§ What you are asked to do
Print out the whole listing below exactly as it is written.

━━━━━ Task data

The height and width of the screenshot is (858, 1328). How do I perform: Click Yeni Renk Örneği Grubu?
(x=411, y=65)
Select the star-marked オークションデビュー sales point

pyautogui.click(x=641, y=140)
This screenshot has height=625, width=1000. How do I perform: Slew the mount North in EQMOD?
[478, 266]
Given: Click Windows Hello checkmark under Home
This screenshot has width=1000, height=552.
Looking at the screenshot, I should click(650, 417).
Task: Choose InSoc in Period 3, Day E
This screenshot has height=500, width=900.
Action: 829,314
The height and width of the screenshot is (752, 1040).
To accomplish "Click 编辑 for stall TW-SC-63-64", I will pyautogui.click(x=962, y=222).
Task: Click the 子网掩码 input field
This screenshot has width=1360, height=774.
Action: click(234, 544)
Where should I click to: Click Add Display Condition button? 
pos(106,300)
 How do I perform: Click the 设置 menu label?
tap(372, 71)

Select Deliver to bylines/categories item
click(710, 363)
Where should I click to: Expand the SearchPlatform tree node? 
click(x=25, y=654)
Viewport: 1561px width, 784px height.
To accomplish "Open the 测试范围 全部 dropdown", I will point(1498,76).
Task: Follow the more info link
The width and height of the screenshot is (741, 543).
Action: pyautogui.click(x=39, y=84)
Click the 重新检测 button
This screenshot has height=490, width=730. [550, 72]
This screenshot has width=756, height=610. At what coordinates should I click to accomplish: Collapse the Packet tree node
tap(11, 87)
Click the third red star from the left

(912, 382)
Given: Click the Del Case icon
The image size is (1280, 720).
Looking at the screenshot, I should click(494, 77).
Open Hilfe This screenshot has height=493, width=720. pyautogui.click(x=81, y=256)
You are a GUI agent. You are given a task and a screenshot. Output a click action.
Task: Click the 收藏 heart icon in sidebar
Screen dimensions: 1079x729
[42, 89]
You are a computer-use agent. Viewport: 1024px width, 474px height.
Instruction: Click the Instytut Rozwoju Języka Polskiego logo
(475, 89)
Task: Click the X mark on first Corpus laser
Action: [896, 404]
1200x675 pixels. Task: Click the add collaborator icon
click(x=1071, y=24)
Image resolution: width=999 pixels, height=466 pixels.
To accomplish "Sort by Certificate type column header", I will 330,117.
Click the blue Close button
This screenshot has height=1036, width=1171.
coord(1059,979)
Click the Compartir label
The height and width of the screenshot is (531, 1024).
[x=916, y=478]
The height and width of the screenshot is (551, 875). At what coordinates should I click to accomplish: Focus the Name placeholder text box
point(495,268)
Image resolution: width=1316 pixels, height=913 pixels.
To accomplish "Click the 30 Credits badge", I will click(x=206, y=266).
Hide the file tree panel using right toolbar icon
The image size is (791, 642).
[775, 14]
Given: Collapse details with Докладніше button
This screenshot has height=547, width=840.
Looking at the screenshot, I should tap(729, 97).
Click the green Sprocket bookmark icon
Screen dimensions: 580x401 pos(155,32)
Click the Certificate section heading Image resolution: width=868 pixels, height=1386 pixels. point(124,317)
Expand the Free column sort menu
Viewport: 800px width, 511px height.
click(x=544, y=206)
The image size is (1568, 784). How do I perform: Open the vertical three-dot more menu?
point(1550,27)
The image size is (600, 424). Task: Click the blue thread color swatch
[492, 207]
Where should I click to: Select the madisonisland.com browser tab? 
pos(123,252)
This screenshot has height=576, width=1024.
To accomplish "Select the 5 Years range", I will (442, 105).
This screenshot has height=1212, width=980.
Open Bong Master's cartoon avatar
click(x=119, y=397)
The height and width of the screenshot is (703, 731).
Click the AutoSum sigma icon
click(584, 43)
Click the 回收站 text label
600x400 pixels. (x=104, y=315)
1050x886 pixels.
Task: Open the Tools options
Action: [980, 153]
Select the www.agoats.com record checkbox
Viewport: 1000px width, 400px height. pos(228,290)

━━━━━━━━━━

§ Result of the task
The height and width of the screenshot is (858, 1328). How do I perform: Click Yeni Renk Örneği Grubu?
(x=411, y=65)
Select the star-marked オークションデビュー sales point

pyautogui.click(x=641, y=140)
This screenshot has height=625, width=1000. How do I perform: Slew the mount North in EQMOD?
[478, 266]
Given: Click Windows Hello checkmark under Home
This screenshot has width=1000, height=552.
Looking at the screenshot, I should click(650, 417).
Task: Choose InSoc in Period 3, Day E
This screenshot has height=500, width=900.
Action: 829,314
The height and width of the screenshot is (752, 1040).
To accomplish "Click 编辑 for stall TW-SC-63-64", I will pyautogui.click(x=962, y=222).
Task: Click the 子网掩码 input field
This screenshot has width=1360, height=774.
Action: click(234, 544)
Where should I click to: Click Add Display Condition button? 
pos(106,300)
 How do I perform: Click the 设置 menu label?
tap(372, 71)

Select Deliver to bylines/categories item
click(710, 363)
Where should I click to: Expand the SearchPlatform tree node? 
click(x=25, y=654)
Viewport: 1561px width, 784px height.
To accomplish "Open the 测试范围 全部 dropdown", I will point(1498,76).
Task: Follow the more info link
The width and height of the screenshot is (741, 543).
Action: pyautogui.click(x=39, y=84)
Click the 重新检测 button
This screenshot has height=490, width=730. [550, 72]
This screenshot has width=756, height=610. At what coordinates should I click to accomplish: Collapse the Packet tree node
tap(11, 87)
Click the third red star from the left

(912, 382)
Given: Click the Del Case icon
The image size is (1280, 720).
Looking at the screenshot, I should click(494, 77).
Open Hilfe This screenshot has height=493, width=720. pyautogui.click(x=81, y=256)
You are a GUI agent. You are given a task and a screenshot. Output a click action.
Task: Click the 收藏 heart icon in sidebar
Screen dimensions: 1079x729
[42, 89]
You are a computer-use agent. Viewport: 1024px width, 474px height.
Instruction: Click the Instytut Rozwoju Języka Polskiego logo
(475, 89)
Task: Click the X mark on first Corpus laser
Action: [896, 404]
1200x675 pixels. Task: Click the add collaborator icon
click(x=1071, y=24)
Image resolution: width=999 pixels, height=466 pixels.
To accomplish "Sort by Certificate type column header", I will 330,117.
Click the blue Close button
This screenshot has height=1036, width=1171.
coord(1059,979)
Click the Compartir label
The height and width of the screenshot is (531, 1024).
[x=916, y=478]
The height and width of the screenshot is (551, 875). At what coordinates should I click to accomplish: Focus the Name placeholder text box
point(495,268)
Image resolution: width=1316 pixels, height=913 pixels.
To accomplish "Click the 30 Credits badge", I will click(x=206, y=266).
Hide the file tree panel using right toolbar icon
The image size is (791, 642).
[775, 14]
Given: Collapse details with Докладніше button
This screenshot has height=547, width=840.
Looking at the screenshot, I should tap(729, 97).
Click the green Sprocket bookmark icon
Screen dimensions: 580x401 pos(155,32)
Click the Certificate section heading Image resolution: width=868 pixels, height=1386 pixels. point(124,317)
Expand the Free column sort menu
Viewport: 800px width, 511px height.
click(x=544, y=206)
The image size is (1568, 784). How do I perform: Open the vertical three-dot more menu?
point(1550,27)
The image size is (600, 424). Task: Click the blue thread color swatch
[492, 207]
Where should I click to: Select the madisonisland.com browser tab? 
pos(123,252)
This screenshot has height=576, width=1024.
To accomplish "Select the 5 Years range", I will (442, 105).
This screenshot has height=1212, width=980.
Open Bong Master's cartoon avatar
click(x=119, y=397)
The height and width of the screenshot is (703, 731).
Click the AutoSum sigma icon
click(584, 43)
Click the 回收站 text label
600x400 pixels. (x=104, y=315)
1050x886 pixels.
Task: Open the Tools options
Action: [980, 153]
Select the www.agoats.com record checkbox
Viewport: 1000px width, 400px height. pos(228,290)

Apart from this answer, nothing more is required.